Ни одна из крестьянских партий Юго-Восточной Европы не могла в своих программных заявлениях обойти вопрос об отношении к происходящему в России. Румынские царанисты даже в самый пик радикализации своих идейных установок российский опыт решительно отвергали. В одном из документов 1919 г. отмечалось, что "крестьянская партия может осуществить глубокие и серьезные реформы без потрясений и анархии"; мирный эволюционный путь общественного развития сознательно противопоставлялся революционному, который избрала соседняя Россия. Один из идеологов царанистской партии В. Маджару писал в той же связи, что пролетариат может выступить в качестве движущей силы поступательного движения в промышленно развитых странах, но не там, где крестьянство составляет основную массу населения и уже поэтому должно стать главной преобразовательной силой общества. Правда, исходя из российского опыта, он признал, что установление власти, действующей от имени пролетариата, возможно и в стране, где рабочий класс численно незначителен, если большинство населения аморфно и политически неустойчиво, как русское крестьянство. Урок, который преподнесли русские, согласно выводам Маджару, делает актуальным превращение крестьянства из инертной массы в организованную силу, которая в соответствии со своей численностью и значимостью выступит с требованием политической власти в государстве.
Румынский царанизм, в 1920-е годы отдававший дань идеям крестьянского государства и "третьего пути", в дальнейшем отказывается от антикапиталистической фразеологии, эволюционирует к более умеренной и компромиссной социальной программе, хотя и сохраняет свою базу в крестьянской среде. Знаковой фигурой для этого этапа становится Ю. Маниу, во второй половине 1940-х годов отчаянно пытавшийся противостоять попыткам установления в Румынии сталинистской диктатуры, но устраненный с политической арены.

=== Задание A ===
Выпишите из отрывка о румынских царанистах дословно фрагмент от слов «Румынский царанизм, в» до слов «с политической арены.» включительно.
=== Задание B ===
Ответьте по отрывку о румынских царанистах:
(i) К какому году относится документ, где говорилось о реформах «без потрясений и анархии»?
(ii) Кто назван одним из идеологов царанистской партии?
(iii) Кто стал знаковой фигурой царанизма на этапе более умеренной программы?
=== Задание C ===
По отрывку о румынских царанистах объясните, почему, согласно выводам Маджару, урок русских делает актуальным превращение крестьянства в организованную силу.
Отвечайте, опираясь только на отрывок о румынских царанистах.

=== Данные ===
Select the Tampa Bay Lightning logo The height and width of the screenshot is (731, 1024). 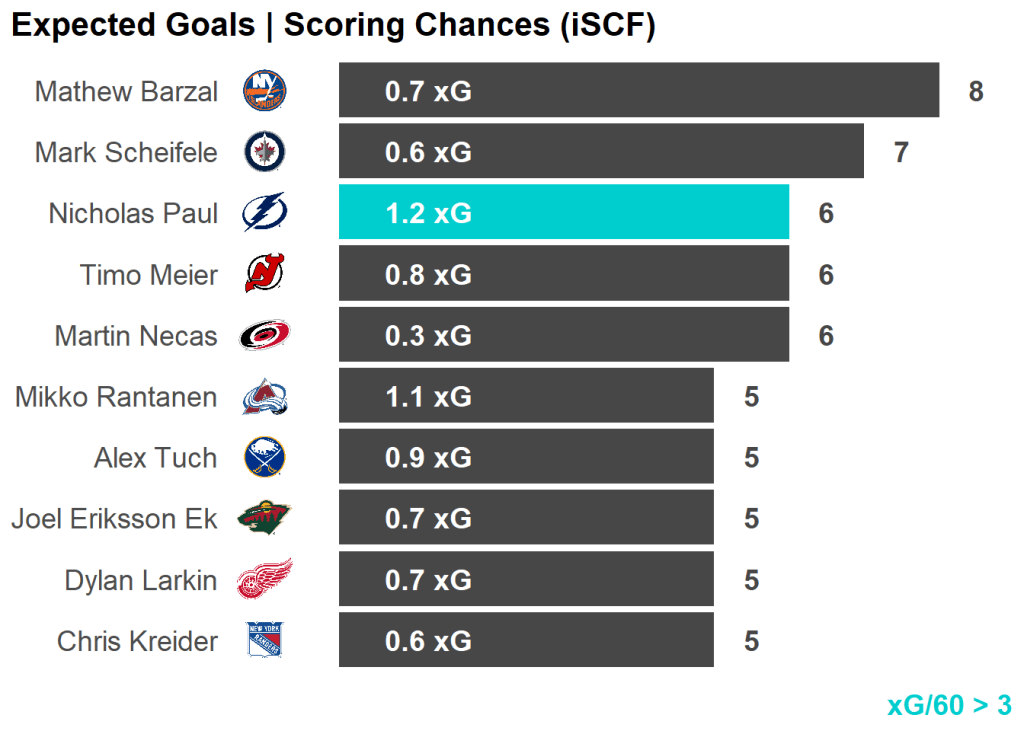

---

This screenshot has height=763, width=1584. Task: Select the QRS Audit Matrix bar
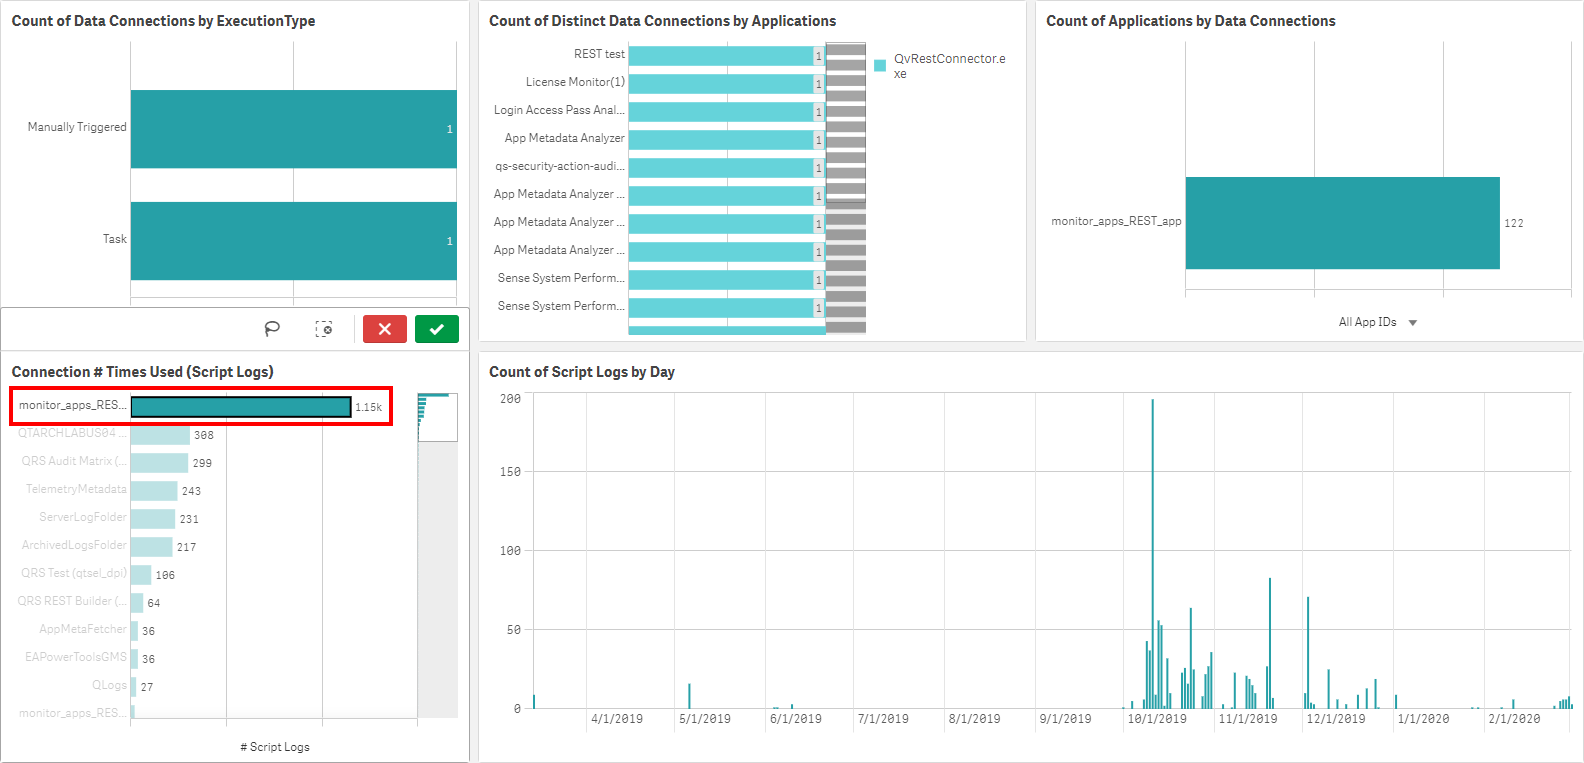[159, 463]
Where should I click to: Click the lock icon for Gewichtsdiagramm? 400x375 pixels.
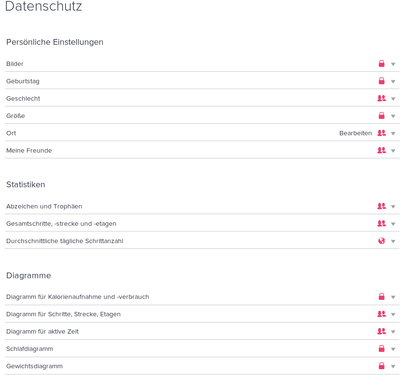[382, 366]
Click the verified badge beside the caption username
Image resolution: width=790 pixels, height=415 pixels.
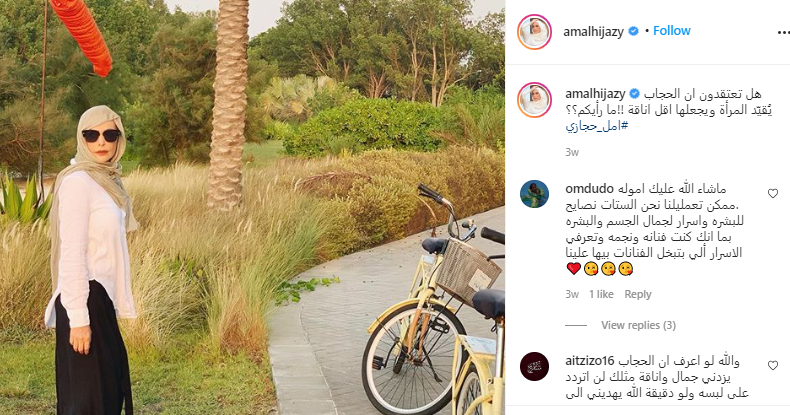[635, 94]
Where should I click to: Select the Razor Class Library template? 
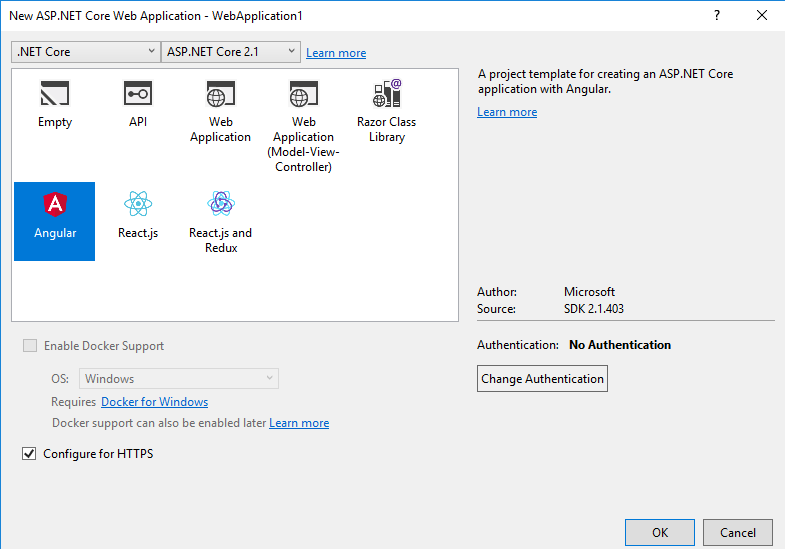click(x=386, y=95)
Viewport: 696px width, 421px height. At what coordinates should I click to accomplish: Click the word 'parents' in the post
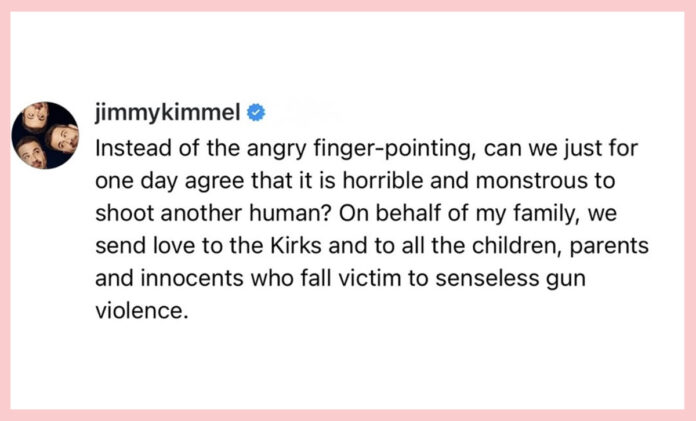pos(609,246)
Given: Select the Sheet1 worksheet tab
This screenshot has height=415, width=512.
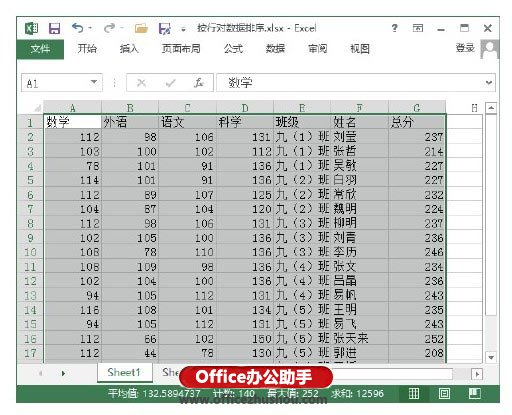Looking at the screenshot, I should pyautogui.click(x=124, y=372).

=== Полный ответ A ===
Румынский царанизм, в 1920-е годы отдававший дань идеям крестьянского государства и "третьего пути", в дальнейшем отказывается от антикапиталистической фразеологии, эволюционирует к более умеренной и компромиссной социальной программе, хотя и сохраняет свою базу в крестьянской среде. Знаковой фигурой для этого этапа становится Ю. Маниу, во второй половине 1940-х годов отчаянно пытавшийся противостоять попыткам установления в Румынии сталинистской диктатуры, но устраненный с политической арены.

=== Полный ответ B ===
(i) К 1919 году.
(ii) В. Маджару.
(iii) Ю. Маниу.

=== Полный ответ C ===
Российский опыт показал, что власть, действующая от имени пролетариата, может установиться даже там, где рабочий класс численно незначителен, если большинство населения аморфно и политически неустойчиво, как русское крестьянство. Поэтому крестьянству нужно перестать быть инертной массой и стать организованной силой, которая в соответствии со своей численностью и значимостью потребует политической власти в государстве.